Des avis autorisés qui contredisent les affirmations du département d’état des Etats Unis...

Dans des rapports annuels, le Département d’Etat des Etats-Unis a inclus Cuba dans les pays qui imposent des obstacles à la pratique de la religion. Ainsi dans la dernière édition de ce document, ils assurent que le respect du gouvernement s’est amélioré mais qu’il existe des restrictions importantes.

Cependant, de nombreux spécialistes mettent en avant l’augmentation de la foi dans la sphère publique cubaine, l’adoption du caractère laïque de l’Etat en 1992, a faiclité la liberté de religion et deux papes ont visité l’Ile en plus d’autres importants chefs religieux internationaux.

Ces listes noires que le gouvernement étasunien élabore de manière arbitraire et unilatérale et dans lesquelles ils évaluent les autres mais non eux-mêmes ont des motivations politiques car elles lui permettent, dans le cas de Cuba, de justifier sa politique de blocus.

Pour donner à ses lecteurs des critères autorisés, « Granma » a interviewé les chefs de quelques entités religieuses dans notre pays.

Il n’y a pas de manifestations antisémites.

Dans le temple Beth Shalom du Vedado dans la capitale, le vice-président de la communauté hébraïque, David Prinstein, a affirmé que les Juifs à Cuba n’ont jamais été persécutés : « Dans les débuts de la Révolution, il y avait une distance entre les différentes religions et le Gouvernement ; si tu occupais un poste de direction, tu ne pouvais être religieux mais il n’y avait pas de persécution. »
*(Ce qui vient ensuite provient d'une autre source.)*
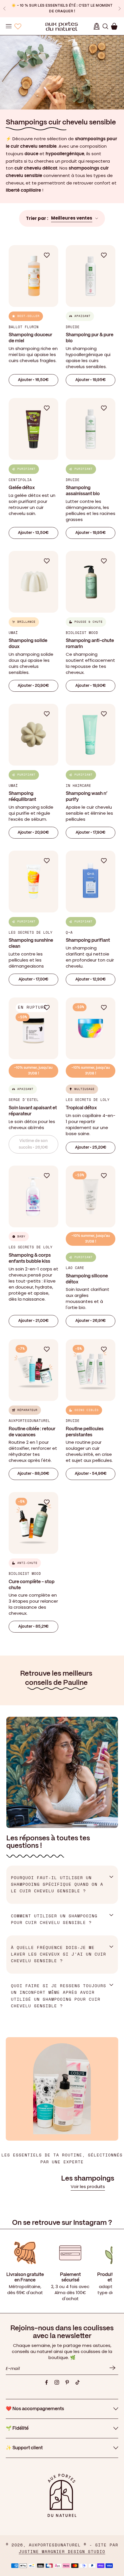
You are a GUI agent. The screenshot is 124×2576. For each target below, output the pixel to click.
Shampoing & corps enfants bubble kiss (30, 1258)
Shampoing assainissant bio (83, 491)
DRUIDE (73, 327)
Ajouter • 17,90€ (91, 833)
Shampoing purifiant (88, 940)
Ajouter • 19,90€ (90, 686)
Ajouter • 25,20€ (90, 1147)
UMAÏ (13, 633)
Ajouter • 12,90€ (90, 979)
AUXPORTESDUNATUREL (29, 1420)
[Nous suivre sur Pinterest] (67, 2382)
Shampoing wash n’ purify (86, 796)
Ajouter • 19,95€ (90, 380)
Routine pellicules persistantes (85, 1432)
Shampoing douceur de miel (30, 338)
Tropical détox (81, 1108)
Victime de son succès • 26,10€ (33, 1144)
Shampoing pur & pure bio (89, 338)
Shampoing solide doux (28, 644)
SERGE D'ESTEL (24, 1099)
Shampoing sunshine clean (31, 943)
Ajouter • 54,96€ (91, 1474)
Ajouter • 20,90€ (33, 686)
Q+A (69, 932)
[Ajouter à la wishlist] (49, 255)
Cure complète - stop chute (32, 1585)
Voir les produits (88, 2186)
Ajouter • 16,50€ (33, 380)
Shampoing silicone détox (87, 1279)
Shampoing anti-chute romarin (90, 644)
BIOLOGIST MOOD (82, 633)
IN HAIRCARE (78, 785)
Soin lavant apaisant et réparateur (33, 1111)
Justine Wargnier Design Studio (62, 2552)
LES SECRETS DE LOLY (30, 932)
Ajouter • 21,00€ (33, 1321)
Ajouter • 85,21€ (33, 1627)
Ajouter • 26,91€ (90, 1321)
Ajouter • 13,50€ (33, 533)
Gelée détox (22, 488)
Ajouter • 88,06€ (33, 1474)
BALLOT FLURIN (24, 327)
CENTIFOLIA (20, 480)
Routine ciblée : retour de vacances (32, 1432)
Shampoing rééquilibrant (22, 796)
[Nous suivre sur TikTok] (77, 2382)
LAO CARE (75, 1268)
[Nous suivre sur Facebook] (46, 2382)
D’après son expérience personnelle, il raconte que ses parents étaient parmi les fondateurs du Parti Communiste de Cuba où il a également milité : « Je n’ai jamais caché que j’appartenais à une famille juive. Mes parents ne pratiquaient pas la religion mais mes grands-parents, qui venaient de Pologne fuyant le nazisme, n’abandonnèrent jamais le temple. »

Actuellement, la communauté hébraïque cubaine compte environ 1 500 membres. Le chiffre tournait autour de 15 000 avant 1959, lorsque la majorité d’entre eux émigra aux Etats-Unis. Il y a dans le pays 5 synagogues, 3 à La Havane, 1 à Santiago et 1 autre à Camagüey.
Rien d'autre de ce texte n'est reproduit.